*** DATA LISTING
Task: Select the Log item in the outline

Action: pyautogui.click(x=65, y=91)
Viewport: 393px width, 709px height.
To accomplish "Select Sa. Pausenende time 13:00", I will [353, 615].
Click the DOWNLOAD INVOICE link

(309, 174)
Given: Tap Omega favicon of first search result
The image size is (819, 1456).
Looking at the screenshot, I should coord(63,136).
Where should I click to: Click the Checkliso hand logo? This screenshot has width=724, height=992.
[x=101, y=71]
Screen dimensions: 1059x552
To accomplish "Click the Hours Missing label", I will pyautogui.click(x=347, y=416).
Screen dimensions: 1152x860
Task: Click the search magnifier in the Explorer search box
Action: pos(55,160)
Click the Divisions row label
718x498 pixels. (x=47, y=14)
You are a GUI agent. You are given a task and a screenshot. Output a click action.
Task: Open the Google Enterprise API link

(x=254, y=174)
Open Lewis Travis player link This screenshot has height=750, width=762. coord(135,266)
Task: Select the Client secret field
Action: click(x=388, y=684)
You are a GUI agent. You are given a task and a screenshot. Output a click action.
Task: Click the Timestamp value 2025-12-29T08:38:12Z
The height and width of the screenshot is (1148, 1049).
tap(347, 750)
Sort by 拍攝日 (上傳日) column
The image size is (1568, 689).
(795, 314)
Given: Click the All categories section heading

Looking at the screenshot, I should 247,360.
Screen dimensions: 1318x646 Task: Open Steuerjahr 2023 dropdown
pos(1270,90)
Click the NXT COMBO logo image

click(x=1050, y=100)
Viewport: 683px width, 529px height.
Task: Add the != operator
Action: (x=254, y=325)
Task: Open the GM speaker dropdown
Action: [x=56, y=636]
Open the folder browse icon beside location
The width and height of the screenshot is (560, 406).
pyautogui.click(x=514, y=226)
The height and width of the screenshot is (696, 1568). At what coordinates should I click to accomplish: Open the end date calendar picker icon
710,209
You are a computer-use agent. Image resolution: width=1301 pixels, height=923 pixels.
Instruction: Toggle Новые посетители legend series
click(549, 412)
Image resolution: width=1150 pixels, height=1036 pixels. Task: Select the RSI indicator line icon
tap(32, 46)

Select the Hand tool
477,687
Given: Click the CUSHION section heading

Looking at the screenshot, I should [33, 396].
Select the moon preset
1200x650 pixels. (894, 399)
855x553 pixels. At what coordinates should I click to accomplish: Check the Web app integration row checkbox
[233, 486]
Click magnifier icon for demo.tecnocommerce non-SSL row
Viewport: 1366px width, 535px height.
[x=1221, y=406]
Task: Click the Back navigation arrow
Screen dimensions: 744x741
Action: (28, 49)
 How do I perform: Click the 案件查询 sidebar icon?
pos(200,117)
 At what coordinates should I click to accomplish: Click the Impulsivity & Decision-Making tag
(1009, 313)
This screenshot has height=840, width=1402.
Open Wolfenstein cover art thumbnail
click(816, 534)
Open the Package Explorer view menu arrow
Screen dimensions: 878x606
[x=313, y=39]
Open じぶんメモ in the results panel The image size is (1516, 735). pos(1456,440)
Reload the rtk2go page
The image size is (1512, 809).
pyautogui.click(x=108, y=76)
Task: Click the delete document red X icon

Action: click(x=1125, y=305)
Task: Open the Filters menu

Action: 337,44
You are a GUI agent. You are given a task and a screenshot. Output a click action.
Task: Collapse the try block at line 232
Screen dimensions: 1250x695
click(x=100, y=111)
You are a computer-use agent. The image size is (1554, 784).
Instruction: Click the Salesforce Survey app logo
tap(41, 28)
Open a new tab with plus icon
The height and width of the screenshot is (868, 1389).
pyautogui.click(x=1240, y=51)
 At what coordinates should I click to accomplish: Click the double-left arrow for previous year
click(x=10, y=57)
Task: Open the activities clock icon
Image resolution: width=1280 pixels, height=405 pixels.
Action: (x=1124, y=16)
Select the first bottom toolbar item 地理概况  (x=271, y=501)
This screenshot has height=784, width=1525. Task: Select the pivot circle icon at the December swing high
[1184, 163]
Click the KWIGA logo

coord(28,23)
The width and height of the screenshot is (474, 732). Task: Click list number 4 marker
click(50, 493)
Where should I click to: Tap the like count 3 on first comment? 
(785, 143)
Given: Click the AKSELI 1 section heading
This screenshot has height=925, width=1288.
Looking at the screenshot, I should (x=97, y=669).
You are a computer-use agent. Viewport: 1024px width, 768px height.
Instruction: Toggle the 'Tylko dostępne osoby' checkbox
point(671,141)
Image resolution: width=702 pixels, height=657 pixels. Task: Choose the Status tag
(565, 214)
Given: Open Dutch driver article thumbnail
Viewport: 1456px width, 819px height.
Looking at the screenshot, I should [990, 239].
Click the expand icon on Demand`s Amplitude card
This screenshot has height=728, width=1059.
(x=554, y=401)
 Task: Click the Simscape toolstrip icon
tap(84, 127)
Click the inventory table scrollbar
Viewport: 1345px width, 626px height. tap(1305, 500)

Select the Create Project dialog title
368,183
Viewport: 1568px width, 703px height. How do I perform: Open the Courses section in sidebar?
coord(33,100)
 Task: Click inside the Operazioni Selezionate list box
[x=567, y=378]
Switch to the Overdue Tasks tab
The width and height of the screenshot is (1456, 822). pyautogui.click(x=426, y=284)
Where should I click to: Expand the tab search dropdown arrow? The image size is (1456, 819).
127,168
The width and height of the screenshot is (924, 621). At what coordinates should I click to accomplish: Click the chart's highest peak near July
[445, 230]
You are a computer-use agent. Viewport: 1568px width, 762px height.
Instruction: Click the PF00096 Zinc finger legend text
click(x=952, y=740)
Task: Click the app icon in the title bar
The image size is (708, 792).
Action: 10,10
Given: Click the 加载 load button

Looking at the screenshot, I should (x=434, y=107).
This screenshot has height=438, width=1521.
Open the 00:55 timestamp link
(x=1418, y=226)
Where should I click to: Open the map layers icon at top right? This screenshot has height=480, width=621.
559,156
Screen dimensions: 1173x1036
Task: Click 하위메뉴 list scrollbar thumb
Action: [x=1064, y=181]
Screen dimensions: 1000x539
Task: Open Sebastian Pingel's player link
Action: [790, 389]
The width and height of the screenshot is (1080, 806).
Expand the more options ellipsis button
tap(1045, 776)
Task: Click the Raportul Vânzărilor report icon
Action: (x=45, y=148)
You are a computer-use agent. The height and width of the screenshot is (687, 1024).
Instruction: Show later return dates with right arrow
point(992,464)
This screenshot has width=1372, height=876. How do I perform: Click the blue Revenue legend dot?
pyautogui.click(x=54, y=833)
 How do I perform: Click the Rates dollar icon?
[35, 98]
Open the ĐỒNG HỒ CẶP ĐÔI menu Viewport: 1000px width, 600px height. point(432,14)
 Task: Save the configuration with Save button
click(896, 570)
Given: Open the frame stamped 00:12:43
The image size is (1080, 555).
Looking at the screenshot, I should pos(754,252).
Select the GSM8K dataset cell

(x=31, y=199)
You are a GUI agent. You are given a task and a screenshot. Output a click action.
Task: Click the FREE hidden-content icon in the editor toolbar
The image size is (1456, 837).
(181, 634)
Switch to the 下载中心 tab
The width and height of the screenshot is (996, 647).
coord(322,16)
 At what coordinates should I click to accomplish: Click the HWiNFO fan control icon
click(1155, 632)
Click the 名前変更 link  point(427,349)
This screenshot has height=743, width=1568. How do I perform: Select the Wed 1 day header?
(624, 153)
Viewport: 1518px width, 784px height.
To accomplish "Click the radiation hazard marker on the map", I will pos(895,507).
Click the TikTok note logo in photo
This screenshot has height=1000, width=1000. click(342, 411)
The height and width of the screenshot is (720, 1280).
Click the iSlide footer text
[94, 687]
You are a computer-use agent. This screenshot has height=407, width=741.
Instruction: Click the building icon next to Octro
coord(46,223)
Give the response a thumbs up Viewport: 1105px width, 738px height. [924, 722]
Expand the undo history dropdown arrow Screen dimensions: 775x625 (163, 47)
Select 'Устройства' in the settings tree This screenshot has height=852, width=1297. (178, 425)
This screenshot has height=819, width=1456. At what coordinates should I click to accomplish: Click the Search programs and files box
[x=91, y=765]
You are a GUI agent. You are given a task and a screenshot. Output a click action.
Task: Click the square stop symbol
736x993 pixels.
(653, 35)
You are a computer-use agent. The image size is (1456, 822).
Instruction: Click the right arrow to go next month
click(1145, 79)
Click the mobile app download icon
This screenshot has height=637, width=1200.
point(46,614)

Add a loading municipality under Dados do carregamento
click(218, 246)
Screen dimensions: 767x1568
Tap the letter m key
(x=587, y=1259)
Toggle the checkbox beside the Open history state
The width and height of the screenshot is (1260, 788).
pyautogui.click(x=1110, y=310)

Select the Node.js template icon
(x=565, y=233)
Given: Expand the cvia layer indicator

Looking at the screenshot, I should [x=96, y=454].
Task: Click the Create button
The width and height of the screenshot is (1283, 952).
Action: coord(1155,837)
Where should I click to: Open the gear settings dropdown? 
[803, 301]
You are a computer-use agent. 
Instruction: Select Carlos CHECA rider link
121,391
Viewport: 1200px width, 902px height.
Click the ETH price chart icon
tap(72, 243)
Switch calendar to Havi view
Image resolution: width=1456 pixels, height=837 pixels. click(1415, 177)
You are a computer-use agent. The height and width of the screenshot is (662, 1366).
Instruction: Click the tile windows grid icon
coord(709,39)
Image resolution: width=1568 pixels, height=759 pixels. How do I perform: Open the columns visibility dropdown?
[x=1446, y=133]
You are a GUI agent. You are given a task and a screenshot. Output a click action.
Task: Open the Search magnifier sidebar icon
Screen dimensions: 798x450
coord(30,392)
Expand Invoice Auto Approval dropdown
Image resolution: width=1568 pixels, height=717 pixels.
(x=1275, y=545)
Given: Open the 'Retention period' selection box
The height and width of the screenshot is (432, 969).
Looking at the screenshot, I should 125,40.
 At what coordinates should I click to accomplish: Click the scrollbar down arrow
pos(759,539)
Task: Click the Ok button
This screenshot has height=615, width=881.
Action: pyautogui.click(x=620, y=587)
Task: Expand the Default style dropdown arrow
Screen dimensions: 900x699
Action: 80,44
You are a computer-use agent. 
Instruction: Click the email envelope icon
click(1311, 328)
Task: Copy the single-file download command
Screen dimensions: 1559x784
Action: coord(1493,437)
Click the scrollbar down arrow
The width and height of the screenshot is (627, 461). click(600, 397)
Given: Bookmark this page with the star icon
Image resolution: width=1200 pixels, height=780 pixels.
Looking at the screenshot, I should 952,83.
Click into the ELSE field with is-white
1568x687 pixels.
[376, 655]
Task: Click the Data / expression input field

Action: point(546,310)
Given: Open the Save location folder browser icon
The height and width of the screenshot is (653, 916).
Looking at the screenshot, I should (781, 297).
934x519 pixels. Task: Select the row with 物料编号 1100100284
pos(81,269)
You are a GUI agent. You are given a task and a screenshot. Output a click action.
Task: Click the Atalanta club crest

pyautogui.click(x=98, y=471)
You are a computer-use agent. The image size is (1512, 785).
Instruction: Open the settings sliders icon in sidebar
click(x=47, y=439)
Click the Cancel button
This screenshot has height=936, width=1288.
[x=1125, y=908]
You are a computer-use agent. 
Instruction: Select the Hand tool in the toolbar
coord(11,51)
******
WHAT THE TASK REQUIRES: Copy the lines word for word, starting with the line that contains "Image resolution: width=1568 pixels, height=759" and going on through the line that contains "[x=1446, y=133]".

EXERCISE OUTPUT:
Image resolution: width=1568 pixels, height=759 pixels. How do I perform: Open the columns visibility dropdown?
[x=1446, y=133]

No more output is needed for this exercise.